JAKARTA, INSERTRAKYAT.com — Pemerintah menegaskan posisi gubernur sebagai aktor utama dalam penetapan upah minimum tahun 2026. Kewenangan tersebut mencakup penetapan Upah Minimum Provinsi (UMP) dan Upah Minimum Sektoral Provinsi (UMSP), sekaligus ruang kebijakan bagi gubernur untuk menetapkan Upah Minimum Kabupaten/Kota (UMK) serta Upah Minimum Sektoral Kabupaten/Kota (UMSK) sesuai kondisi daerah.
Penegasan itu disampaikan Menteri Dalam Negeri (Mendagri) Muhammad Tito Karnavian dalam Sosialisasi Kebijakan Penetapan Upah Minimum Tahun 2026 yang digelar secara daring dari Kantor Pusat Kementerian Dalam Negeri (Kemendagri), Jakarta, Rabu (17/12/2025). Menurut Mendagri, peran gubernur bersifat strategis karena menjadi titik temu antara kebijakan nasional dan dinamika ketenagakerjaan di daerah.
“Gubernur dapat menetapkan upah minimum untuk kabupaten/kota dan upah minimum sektoral kabupaten [atau kota], tapi ‘dapat’,” ujar Tito, menegaskan bahwa kewenangan tersebut bersifat fakultatif namun tetap krusial dalam menjaga keseimbangan kebijakan upah.
Mendagri mengingatkan pemerintah daerah agar tidak menunda proses penetapan.

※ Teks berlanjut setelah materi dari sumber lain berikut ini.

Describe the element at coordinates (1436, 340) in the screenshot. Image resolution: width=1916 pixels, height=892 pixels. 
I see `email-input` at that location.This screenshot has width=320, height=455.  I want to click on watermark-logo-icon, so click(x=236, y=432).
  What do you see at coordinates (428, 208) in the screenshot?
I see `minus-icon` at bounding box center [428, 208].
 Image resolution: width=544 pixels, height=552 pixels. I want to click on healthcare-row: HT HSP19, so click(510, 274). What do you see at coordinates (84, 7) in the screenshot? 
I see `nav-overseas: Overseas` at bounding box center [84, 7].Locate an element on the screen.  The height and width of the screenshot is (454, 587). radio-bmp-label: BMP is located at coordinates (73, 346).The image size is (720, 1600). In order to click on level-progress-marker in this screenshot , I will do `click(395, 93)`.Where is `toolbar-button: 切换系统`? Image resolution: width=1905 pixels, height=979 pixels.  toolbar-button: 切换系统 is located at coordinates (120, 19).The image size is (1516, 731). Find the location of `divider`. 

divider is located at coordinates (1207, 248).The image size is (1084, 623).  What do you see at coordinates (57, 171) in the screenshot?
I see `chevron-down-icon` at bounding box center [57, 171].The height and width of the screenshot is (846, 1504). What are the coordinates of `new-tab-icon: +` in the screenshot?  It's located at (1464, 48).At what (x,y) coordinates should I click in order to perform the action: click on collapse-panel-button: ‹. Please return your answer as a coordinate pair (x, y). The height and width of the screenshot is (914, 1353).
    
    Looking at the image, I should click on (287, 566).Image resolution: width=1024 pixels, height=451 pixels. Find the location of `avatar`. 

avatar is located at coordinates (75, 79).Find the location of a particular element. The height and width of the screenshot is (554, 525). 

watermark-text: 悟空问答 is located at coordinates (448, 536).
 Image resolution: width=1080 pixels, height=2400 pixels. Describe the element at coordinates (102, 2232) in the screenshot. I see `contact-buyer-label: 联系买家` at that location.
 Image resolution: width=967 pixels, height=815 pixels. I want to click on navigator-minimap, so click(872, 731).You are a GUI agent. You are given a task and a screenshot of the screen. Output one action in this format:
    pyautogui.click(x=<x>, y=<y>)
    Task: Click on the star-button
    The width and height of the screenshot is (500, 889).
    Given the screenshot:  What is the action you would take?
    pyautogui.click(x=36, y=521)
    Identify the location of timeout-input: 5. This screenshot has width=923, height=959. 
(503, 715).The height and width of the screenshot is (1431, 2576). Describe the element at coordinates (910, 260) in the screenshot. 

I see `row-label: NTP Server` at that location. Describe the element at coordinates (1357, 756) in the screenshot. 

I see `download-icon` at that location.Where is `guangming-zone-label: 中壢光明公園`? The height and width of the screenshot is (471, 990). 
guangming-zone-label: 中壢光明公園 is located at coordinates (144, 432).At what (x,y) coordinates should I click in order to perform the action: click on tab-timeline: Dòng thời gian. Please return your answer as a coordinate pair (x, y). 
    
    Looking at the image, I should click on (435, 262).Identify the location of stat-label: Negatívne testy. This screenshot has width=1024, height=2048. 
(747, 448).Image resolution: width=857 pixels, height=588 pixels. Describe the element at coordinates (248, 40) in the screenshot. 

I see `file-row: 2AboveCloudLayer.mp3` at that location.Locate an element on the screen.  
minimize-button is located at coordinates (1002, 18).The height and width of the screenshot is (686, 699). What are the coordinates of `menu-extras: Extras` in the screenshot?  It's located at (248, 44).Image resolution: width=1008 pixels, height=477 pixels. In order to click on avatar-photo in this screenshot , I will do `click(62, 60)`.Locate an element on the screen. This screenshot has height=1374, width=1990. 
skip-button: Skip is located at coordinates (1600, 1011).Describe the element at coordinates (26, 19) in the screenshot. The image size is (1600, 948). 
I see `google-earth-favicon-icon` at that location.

Seluruh keputusan upah minimum tahun 2026 ditargetkan rampung paling lambat 24 Desember 2025. Dengan waktu yang tersisa sekitar sepekan, ia meminta kepala daerah dan jajaran terkait bekerja secara terkoordinasi dan serius. “Penetapan seluruh upah minimum tahun 2026 yang tadi, terutama ini gubernur sebagai titik sentral, paling lambat tanggal 24 Desember,” tegasnya.
Dari sisi teknis, penghitungan upah minimum dilakukan oleh Dewan Pengupahan melalui penetapan nilai indeks atau alfa yang berada pada kisaran 0,5 hingga 0,9. Variabel ini menjadi salah satu dasar dalam menentukan besaran upah agar tetap rasional dan berkeadilan. “Nilai alfa [itu] ditentukan oleh Dewan Pengupahan. Jadi nilai alfa nanti yang 0,5 sampai 0,9,” kata Tito.
Lebih jauh, Mendagri menegaskan bahwa kebijakan upah minimum tidak boleh berdiri pada satu kepentingan. Negara, kata dia, berkewajiban melindungi kesejahteraan pekerja sekaligus memastikan dunia usaha tetap berkelanjutan. Karena itu, komunikasi tripartit antara pemerintah, serikat pekerja, dan pengusaha dinilai menjadi kunci agar keputusan yang diambil dapat diterima secara luas.
Ia juga meminta Dinas Tenaga Kerja di daerah segera memperkuat koordinasi dengan kepala daerah dan Dewan Pengupahan. Langkah ini diperlukan untuk memastikan proses penetapan berjalan tertib dan tidak memicu kegaduhan sosial.
Kemendagri, lanjut Tito, akan memantau langsung progres penetapan upah minimum di seluruh provinsi. “Kita akan memantau progres dari 38 provinsi ini. Mana yang selesai dengan baik, mana yang kira-kira belum,” tandasnya.
Penetapan upah minimum 2026 menjadi salah satu isu strategis nasional di penghujung tahun. Ketepatan waktu dan kualitas keputusan diharapkan mampu menjaga stabilitas hubungan industrial sekaligus memberi kepastian bagi pekerja dan pelaku usaha di tengah dinamika ekonomi yang terus bergerak.